While Danvers has been a figure in Marvel Comics lore since the late 1960s, primarily a very long spell as Ms. Marvel (the moniker now held by the most delightful Kamala Khan), it’s only since earlier this decade that she assumed the mantle of Captain Marvel and began her rapid ascent to the top tier of Marvel heroes. In just the past several years, there has been a treasure trove of great Carol stories in the comics, so here are five trade paperback collections to get you started on your Carol Corps adventure…
The Life of Captain Marvel
We’re going to backtrack through this list, aka countdown back to Carol’s CM debut – and we’re kicking things off with this fairly recent run from novelist Margaret Stohl, whose era writing Captain Marvel began in December 2016. (She’d previously worked with Marvel on a Black Widow YA novel series, Forever Red). Stohl had been at the helm of Carol’s arc for a while when this five-issue series released in 2018, but it’s arguably been the biggest splash she’s made from a storytelling perspective – in that she took a long-held presumption about Carol Danvers’ origins and completely blew it up. While some fans were miffed about this – retconning any character’s origins is almost always, at least initially, treated with suspicion – what ultimately made this case so unique and worthwhile was that, on a multitude of levels, it actually strengthened the legacy that intrinsically ties Carol to the title of Captain Marvel, and as a result minimized a lot of the cringier character relations and storylines that occasionally marred the first couple of decades of her existence. Did we side-step spoilers enough there? We tried! Also interesting is that, while Carol’s origins in the film apparently differ somewhat from the traditional comics, it also differs with what Stohl does here. (Side note: LoCM also features this wonderful moment between Carol and Tony Stark, which goes a long way toward healing the painful rift that Civil War II drove between them prior to this.)

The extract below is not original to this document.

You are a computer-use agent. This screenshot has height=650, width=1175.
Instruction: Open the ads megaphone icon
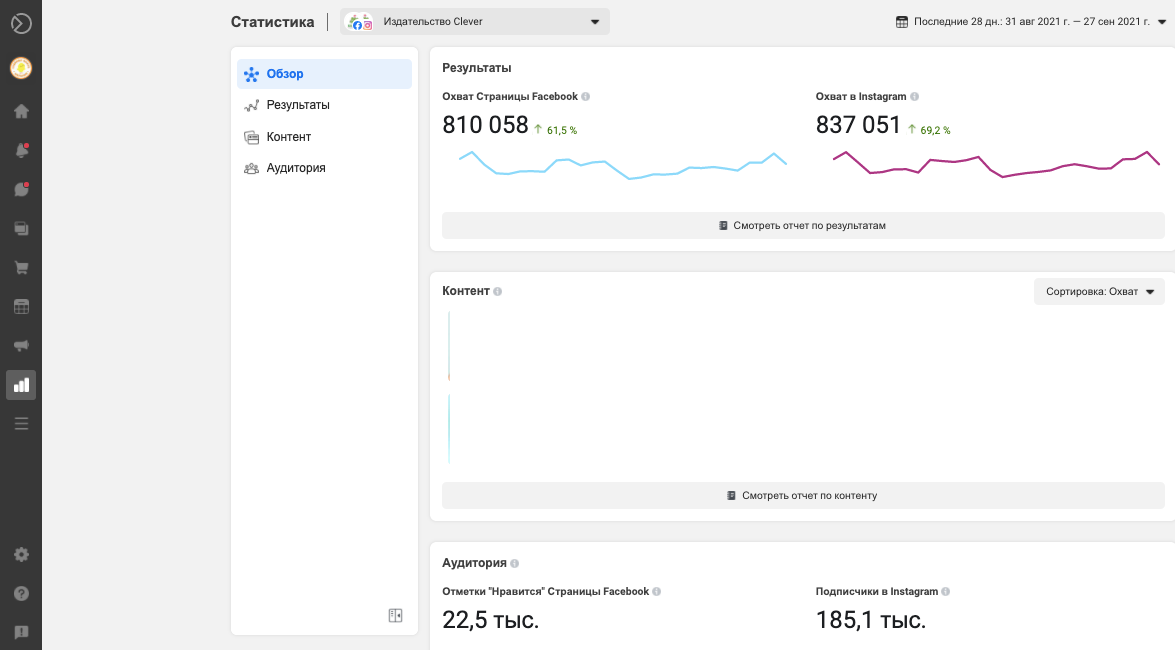(21, 346)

Captain Marvel: Rise of Alpha Flight
When the tenure of Kelly Sue DeConnick (much more on her in a moment) ended, the direction that Carol’s adventures would take was a big question mark; thankfully, not one but two excellent writers stepped up to the plate. Michele Fazekas and Tara Butters – well known for their work in television, most notably as the show runners of the magnificent and much-missed Marvel’s Agent Carter – were an unexpected but great fit to steer the ship. Rise of Alpha Flight sees the high-flying Captain somewhat grounded following her previous cosmic adventures alongside the Guardians of the Galaxy; she takes command of the Alpha Flight space station, the cosmic waypoint hovering in the skies directly above S.H.I.E.L.D.’s Triskelion. Fazekas and Butters’ approach earned comparisons (favorable ones, if you ask us) to Star Trek: Deep Space 9‘s diplomacy-in-space based storylines; for Carol, much of the conflict is in striving to excel at her new job. She clashes something fierce with her second-in-command Abigail Brand – that hard case S.W.O.R.D. agent created by Joss Whedon and John Cassaday back in Astonishing X-Men – though her friend Wendy Kawasaki (a fine borrow from DeConnick’s run) is back as science officer. Really though, deep down inside, she totally misses flying around and blasting things. Something which her old pal Rocket Raccoon senses almost intuitively. (See below.) Plus, art by the most excellent Kristafer Anka!
Captain Marvel: Higher, Further, Faster, More
And now, we delve into the DeConnick Era: Where you’re sure to see the biggest cross-over between the MCU’s take on Captain Marvel and the comics. Though Higher, Further, Faster, More was not the first of Kelly Sue DeConnick’s runs on CM, it’s arguably her strongest, in which she sends our hero out into the cosmos to face off against all sorts of intergalactic riff-raff and most assuredly imbues Carol with all the power, pathos and humor that makes her, as DeConnick coined when we interviewed her last year, “a good character for a complicated world.” This run has not only that aforementioned team-up between Carol and the Guardians, but a load of whizz-bang space battle action; some fully-realized and engaging supporting characters amongst the alien encounters; and of course a stunning-at-the-time revelation about Carol’s cat, Chewie that… well, the movie just opened, so on the suspicion it may go there with MCU kitty Goose, our lips are sealed. All this and the sheer delight of David Lopez’s art; perhaps no other artist has so deftly captured every facet of Carol’s personality, from the Chuck Yeager swagger to her corny dad-joke humor moments, to the pure energy of the Hala. Enjoy this face journey!…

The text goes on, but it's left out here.